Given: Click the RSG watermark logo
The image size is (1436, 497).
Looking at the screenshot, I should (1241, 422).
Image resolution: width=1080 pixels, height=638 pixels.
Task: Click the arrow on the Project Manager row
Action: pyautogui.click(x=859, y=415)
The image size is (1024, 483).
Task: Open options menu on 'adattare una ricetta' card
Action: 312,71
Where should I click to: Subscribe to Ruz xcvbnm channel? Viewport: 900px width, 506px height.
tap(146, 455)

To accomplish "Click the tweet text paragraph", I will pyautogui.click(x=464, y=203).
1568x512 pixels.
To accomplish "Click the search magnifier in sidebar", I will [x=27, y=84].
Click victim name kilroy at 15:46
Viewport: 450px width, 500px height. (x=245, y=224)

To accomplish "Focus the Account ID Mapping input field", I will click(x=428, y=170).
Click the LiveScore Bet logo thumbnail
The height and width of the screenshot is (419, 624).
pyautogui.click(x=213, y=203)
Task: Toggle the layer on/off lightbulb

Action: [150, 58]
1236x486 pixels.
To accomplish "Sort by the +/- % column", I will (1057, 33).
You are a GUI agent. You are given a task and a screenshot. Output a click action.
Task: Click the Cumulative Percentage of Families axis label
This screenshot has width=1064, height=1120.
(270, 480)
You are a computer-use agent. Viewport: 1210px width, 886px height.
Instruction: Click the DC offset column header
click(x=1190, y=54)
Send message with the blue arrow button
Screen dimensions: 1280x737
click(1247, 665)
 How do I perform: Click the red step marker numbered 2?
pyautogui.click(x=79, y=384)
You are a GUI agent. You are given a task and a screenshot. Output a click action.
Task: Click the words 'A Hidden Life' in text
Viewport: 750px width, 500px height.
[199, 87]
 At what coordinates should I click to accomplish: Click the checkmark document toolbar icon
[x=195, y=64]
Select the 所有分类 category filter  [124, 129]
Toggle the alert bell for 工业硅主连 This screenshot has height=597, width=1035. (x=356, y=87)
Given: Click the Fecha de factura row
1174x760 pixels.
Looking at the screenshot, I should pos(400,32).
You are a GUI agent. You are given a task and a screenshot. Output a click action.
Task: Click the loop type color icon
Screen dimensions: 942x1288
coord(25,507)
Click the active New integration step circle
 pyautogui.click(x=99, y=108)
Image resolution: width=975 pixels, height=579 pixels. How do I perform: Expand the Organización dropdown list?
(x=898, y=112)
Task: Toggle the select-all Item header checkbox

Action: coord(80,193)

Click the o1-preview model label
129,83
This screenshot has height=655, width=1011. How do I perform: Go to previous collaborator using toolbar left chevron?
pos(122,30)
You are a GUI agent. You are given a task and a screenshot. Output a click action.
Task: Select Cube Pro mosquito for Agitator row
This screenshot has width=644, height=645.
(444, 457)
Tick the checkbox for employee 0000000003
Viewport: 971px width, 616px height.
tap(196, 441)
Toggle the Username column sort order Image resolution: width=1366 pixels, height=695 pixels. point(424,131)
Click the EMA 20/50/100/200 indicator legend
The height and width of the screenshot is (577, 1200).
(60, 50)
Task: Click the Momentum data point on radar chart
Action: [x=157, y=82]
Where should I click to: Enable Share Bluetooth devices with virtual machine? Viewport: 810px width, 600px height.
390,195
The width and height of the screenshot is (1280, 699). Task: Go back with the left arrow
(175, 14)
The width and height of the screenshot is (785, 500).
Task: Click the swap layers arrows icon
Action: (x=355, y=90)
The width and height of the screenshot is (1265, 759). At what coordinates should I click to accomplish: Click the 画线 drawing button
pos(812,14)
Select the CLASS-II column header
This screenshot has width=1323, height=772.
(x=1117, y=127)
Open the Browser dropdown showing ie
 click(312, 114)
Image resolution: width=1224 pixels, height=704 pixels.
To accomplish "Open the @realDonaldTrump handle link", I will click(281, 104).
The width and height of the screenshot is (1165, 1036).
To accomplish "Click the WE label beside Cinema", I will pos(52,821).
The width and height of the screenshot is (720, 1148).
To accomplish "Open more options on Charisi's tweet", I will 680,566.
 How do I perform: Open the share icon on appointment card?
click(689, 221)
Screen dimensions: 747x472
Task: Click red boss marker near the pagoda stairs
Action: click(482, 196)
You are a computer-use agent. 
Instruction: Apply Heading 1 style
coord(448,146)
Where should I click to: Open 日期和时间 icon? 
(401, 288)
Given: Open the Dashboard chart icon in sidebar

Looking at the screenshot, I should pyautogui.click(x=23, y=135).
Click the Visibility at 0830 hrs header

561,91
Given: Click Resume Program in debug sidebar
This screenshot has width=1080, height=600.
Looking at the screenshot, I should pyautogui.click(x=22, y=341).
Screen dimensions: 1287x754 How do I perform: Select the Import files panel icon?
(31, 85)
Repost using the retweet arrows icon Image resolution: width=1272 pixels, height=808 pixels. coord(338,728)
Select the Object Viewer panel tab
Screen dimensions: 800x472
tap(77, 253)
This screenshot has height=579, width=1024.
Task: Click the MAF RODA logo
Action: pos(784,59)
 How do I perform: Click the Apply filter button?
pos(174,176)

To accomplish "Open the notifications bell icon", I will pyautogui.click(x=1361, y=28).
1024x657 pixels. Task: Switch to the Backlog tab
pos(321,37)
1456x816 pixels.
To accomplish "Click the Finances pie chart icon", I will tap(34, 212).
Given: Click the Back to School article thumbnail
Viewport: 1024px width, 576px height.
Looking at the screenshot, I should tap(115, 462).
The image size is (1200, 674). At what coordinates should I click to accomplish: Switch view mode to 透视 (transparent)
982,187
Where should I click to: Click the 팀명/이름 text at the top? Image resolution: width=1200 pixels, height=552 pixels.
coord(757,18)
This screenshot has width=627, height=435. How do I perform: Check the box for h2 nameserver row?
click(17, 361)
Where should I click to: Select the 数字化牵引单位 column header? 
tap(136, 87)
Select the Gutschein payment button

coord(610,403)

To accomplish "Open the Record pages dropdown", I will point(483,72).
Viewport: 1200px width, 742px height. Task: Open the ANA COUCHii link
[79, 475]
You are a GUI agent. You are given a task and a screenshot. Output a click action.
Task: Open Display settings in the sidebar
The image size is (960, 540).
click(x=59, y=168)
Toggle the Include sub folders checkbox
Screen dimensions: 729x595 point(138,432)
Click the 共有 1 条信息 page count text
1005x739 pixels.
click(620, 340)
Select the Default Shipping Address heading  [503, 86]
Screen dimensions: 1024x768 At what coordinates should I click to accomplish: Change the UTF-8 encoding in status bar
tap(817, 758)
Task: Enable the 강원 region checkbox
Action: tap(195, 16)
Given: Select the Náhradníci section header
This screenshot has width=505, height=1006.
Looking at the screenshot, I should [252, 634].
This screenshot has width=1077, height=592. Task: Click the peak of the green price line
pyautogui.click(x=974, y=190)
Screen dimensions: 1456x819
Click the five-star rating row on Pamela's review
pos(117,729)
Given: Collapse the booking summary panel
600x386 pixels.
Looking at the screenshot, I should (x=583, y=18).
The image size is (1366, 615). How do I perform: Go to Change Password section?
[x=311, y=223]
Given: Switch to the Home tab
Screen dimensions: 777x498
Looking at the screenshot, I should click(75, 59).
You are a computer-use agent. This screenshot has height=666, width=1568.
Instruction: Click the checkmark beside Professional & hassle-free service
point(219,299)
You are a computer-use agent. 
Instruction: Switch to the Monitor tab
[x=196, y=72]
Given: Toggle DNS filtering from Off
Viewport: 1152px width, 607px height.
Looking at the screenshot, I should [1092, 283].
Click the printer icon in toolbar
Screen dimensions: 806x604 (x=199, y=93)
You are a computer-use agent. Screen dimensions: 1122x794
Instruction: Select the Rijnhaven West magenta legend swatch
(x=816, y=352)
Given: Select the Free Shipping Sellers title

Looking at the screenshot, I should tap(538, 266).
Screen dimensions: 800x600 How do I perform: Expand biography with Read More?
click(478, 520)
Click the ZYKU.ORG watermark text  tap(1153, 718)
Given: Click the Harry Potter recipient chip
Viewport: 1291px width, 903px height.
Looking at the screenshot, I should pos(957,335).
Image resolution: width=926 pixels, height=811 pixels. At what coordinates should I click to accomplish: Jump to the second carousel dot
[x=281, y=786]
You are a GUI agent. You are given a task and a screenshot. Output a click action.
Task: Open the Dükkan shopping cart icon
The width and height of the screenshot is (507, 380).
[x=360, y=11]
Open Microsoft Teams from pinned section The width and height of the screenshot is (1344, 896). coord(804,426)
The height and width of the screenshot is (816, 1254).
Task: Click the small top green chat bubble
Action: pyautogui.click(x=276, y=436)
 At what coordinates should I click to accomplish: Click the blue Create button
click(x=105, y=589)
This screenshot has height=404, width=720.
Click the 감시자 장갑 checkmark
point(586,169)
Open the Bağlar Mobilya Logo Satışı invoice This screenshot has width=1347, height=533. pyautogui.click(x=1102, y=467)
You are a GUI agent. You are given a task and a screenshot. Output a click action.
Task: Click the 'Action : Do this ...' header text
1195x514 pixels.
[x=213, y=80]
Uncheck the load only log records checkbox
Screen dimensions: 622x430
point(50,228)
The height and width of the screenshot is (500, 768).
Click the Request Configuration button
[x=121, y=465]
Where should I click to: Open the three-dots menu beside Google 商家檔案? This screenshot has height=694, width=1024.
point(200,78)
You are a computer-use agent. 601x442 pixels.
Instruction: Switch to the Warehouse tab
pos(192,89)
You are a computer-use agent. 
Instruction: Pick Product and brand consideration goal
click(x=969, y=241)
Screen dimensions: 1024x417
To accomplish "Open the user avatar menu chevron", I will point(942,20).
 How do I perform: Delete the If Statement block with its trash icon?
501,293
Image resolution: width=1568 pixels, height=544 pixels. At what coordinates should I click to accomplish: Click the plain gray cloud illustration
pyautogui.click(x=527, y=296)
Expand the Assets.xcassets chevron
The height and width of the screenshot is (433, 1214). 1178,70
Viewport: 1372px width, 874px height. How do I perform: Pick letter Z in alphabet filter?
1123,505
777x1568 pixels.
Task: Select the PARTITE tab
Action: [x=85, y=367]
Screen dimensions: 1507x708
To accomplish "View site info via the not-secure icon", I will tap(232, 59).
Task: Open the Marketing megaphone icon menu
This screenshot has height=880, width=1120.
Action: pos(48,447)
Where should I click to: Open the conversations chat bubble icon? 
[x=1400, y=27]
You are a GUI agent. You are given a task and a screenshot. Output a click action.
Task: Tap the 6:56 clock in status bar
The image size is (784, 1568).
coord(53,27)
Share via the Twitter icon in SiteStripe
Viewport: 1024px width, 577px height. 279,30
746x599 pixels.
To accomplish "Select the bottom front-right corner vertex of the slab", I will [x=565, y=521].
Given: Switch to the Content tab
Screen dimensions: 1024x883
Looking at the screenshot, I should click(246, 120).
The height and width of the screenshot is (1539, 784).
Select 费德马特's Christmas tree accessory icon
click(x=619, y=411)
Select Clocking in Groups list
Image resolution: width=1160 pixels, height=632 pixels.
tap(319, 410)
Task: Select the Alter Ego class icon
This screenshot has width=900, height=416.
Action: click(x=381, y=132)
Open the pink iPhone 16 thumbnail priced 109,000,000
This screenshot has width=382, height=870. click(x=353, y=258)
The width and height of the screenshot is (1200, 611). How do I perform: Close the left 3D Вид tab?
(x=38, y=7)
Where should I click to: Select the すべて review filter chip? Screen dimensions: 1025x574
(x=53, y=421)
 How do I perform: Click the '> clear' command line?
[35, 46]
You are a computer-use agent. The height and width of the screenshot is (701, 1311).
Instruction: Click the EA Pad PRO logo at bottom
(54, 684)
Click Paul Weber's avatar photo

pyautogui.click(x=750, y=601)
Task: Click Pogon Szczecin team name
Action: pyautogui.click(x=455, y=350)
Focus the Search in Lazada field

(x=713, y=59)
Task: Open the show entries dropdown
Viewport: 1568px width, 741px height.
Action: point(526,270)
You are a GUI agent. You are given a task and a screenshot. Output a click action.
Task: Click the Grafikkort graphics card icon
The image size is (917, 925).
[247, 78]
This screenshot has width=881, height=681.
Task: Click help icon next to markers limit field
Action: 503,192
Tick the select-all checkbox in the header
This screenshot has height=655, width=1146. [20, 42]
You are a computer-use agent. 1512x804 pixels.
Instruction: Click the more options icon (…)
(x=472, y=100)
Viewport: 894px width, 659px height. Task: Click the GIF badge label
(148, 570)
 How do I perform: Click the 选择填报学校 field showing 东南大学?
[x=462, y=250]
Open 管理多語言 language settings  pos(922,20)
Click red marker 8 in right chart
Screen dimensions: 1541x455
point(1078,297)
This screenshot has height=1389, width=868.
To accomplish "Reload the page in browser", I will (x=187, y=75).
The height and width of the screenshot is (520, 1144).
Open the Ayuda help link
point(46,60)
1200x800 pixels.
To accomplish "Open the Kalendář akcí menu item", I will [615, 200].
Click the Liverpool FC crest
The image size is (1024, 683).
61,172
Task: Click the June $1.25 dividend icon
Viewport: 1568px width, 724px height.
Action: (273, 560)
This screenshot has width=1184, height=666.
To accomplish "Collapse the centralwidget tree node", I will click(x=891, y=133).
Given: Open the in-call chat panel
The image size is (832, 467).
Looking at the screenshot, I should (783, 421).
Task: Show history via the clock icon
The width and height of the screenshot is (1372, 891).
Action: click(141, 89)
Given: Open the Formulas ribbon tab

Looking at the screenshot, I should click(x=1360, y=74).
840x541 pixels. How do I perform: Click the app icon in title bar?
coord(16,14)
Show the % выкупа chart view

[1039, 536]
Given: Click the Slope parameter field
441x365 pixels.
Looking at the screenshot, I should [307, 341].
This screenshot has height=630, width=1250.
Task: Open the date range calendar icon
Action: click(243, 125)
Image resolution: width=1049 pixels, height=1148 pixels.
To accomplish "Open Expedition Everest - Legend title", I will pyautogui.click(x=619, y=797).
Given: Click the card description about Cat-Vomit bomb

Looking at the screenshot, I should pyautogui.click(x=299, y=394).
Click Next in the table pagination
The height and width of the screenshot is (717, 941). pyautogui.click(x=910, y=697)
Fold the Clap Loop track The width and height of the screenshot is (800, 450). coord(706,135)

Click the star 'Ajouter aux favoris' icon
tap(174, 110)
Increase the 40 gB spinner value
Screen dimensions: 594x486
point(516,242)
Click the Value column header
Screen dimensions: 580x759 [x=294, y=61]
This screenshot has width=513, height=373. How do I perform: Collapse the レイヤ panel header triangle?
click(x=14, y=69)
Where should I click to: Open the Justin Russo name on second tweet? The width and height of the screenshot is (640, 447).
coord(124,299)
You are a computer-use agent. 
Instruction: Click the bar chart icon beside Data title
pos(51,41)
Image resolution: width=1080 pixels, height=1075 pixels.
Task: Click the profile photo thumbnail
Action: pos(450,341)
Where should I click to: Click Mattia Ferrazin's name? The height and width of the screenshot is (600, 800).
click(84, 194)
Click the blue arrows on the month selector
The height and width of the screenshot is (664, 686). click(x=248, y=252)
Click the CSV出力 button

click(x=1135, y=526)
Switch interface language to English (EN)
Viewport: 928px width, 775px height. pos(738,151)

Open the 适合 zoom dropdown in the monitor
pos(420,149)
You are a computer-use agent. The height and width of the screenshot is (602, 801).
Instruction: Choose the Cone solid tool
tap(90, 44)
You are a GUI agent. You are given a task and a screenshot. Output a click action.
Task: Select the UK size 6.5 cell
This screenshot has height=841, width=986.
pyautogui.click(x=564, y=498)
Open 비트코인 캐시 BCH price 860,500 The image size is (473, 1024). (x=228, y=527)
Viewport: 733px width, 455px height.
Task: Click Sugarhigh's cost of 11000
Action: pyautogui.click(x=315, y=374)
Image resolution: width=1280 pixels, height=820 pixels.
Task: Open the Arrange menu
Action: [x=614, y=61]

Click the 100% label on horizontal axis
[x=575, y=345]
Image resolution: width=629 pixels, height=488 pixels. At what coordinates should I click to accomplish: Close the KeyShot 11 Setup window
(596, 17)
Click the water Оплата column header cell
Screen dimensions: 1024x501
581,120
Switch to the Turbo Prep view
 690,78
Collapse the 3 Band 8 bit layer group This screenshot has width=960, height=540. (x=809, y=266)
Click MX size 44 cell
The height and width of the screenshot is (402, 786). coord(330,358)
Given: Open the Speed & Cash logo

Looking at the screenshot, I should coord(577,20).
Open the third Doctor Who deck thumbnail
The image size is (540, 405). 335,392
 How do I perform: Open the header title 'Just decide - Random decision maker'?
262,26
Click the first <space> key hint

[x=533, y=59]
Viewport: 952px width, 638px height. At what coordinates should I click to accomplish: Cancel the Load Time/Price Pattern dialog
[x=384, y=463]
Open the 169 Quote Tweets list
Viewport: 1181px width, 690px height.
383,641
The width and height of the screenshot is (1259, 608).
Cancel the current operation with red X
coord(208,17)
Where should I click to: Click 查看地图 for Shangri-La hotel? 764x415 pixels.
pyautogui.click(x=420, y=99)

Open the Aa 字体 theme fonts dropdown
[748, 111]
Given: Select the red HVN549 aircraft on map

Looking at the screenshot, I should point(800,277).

──────

▶ WHAT THIS TASK INVOLVES
Your answer must be every line from the entries that contains the string "settings", copied as it stands.

▶ ANSWER TO THE PROBLEM
Task: Open Display settings in the sidebar
Open 管理多語言 language settings  pos(922,20)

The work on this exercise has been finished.